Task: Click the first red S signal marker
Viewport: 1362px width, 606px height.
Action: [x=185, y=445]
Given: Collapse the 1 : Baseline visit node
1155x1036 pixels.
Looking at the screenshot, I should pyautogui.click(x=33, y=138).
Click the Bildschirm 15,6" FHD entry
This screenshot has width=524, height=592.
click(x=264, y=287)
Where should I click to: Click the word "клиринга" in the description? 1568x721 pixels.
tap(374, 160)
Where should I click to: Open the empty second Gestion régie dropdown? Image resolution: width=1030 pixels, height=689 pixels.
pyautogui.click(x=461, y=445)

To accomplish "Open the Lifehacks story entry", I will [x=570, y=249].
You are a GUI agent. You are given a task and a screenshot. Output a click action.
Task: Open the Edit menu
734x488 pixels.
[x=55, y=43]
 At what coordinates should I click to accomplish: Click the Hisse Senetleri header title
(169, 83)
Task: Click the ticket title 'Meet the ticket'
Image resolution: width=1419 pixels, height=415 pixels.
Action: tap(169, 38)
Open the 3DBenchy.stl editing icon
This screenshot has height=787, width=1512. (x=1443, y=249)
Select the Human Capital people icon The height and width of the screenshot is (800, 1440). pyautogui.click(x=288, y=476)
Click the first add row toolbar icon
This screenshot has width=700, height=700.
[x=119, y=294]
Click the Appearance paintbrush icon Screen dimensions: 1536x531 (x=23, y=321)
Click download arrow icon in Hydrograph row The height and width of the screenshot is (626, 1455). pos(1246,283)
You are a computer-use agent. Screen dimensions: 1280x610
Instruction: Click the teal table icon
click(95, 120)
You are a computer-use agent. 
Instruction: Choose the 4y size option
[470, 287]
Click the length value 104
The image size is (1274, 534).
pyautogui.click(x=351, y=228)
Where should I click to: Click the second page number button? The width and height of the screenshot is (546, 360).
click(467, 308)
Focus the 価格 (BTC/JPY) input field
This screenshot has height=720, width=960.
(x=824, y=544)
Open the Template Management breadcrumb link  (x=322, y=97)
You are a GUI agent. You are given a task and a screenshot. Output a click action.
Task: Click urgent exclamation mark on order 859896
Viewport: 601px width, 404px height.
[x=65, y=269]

+++

**EXERCISE DETAILS:** Collect the lines of the records that include the string "computer".

**OUTPUT FOR THIS TASK:**
You are a computer-use agent. Screen dimensions: 1280x610
You are a computer-use agent. 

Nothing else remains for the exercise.